John Hardman

The curious similarities between Carrie Symonds and Marie Antoinette

  • From Spectator Life
Image: Getty

What is Carrie Symonds’s status? She seems to have a lot of influence but its extent is undefined. People find the lack of clarity unsettling. Nic Conner of the Bow Group observed in the Times that unlike ministers or civil servants she ‘cannot be sacked’ — a questionable point given Boris Johnson’s alleged amatory record. It is true however that she was neither elected nor appointed.

So what is she — mistress, partner, girlfriend, fiancé or (perish the thought) first lady? We have to raid the historical locker to find the mot juste: maîtresse-en-titre – the official mistress of the French kings. The mistress that seems most relevant is Madame de Pompadour (1721-64) the maîtresse-en-titre of Louis XV. She was the de facto prime minister — making ministers (Choiseul) and breaking them (Maurepas) just as Ms Symonds is rumoured to have seen off Dominic Cummings. Both women also had their own agenda. In the case of Pompadour it was alliance with France’s hereditary enemy Austria. In return the Habsburg empress condescended to call Pompadour ‘Madame ma soeur’ — an appellation usually reserved for monarchs. However the Austrian alliance led to disastrous defeats in the Seven Years War when France lost many of her colonies to Britain. For her own part, Ms Symonds seems to be pushing an expensive green agenda further than many people want to go. 

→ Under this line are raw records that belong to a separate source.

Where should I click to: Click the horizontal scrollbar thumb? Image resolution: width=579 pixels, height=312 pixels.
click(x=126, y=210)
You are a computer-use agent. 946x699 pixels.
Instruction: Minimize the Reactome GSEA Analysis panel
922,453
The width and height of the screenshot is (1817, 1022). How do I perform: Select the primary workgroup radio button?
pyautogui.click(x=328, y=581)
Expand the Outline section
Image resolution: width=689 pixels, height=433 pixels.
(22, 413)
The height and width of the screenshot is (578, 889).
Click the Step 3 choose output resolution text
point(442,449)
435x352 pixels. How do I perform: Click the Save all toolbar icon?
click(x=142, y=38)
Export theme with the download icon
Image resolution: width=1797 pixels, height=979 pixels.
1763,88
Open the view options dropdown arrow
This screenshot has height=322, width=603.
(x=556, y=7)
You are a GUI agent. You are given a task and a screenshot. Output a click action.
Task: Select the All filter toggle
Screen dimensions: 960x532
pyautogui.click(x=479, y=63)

Their unpopularity stemmed from the paradox of the unofficial, official position

When Mr Johnson marries Carrie Symonds, the nearest equivalent for her will be Marie-Antoinette. Her power stemmed from the fact that her husband Louis XVI never took a mistress so that Marie-Antoinette combined both roles — mistress and queen. There is an interesting parallel between Madame de Pompadour and Marie-Antoinette: they both only began to exert major influence on their respective kings after sexual relations had ceased. In Madame de Pompadour’s case this was circa 1750; in that of Marie-Antoinette, it was after she became pregnant with Sophie, her last child who was born on 9 July 1786. She told her brother the emperor Joseph II that ‘she was annoyed at being pregnant because she thought she had enough children’. Joseph sent her a scolding letter in which he ‘brought home to her the disastrous consequences of such a conduct if she ever wanted (whether for comfort or convenience) to separate from the king in order to avoid having any more children’. Joseph clearly means separate beds rather than divorce.

She ignored his advice, but not before she consummated her long friendship with the Swedish Count Axel Fersen who, whatever the rumours, was not the father of any of her four children. The end of Marie-Antoinette’s sexual relations with the king happened to coincide with the collapse of his confidence and a nervous breakdown after the defeat of his major reform programme in the Assembly of Notables (1787) which marked the beginning of the French Revolution. She said that ‘hard necessity’ had forced her to step into the breach.

All these women were unpopular and not just because they were associated with unsuccessful policies. Marie-Antoinette was credited with stopping the king from gracefully accepting the French Revolution and with causing the deficit which led to it, hence one of the more printable epithets applied to her: Madame Déficit. Partly their unpopularity stemmed from a dislike of ‘women wearing the trousers’ — apparently leather ones in Symonds’s case. Partly it was the paradox of the unofficial, official position. Marie-Antoinette acknowledged all this: ‘Every woman who concerns herself with matters beyond her knowledge and the limits of her duty is nothing but an intriguer’. But her wish to ‘deploy just enough influence to set up… [her] friends and a few zealous servitors’ was ultimately incompatible with that of avoiding political engagement. 

‘So what have I done to them’? Marie-Antoinette asked rhetorically, in a manner that was uncomprehending and angry rather than seeking an answer. Carrie Symonds may be asking the same question.

Finally there are parallels between the flat above No. 10 (which Ms Symonds is accused of lavishly furnishing) and that occupied by the maîtresses-en-titre which was crammed under the eaves of Versailles above the king’s apartments. Both gave direct access to power but neither was commodious so that one minister thought the price paid for influence represented the ‘refined essence of all human vanity and ambition.’ On his accession Louis XVI booted out Louis XV’s last mistress Madame du Barry and installed Maurepas there — the one Madame de Pompadour had sent into internal exile. The reign of mistresses ended and that of spouses began. History is about to repeat itself.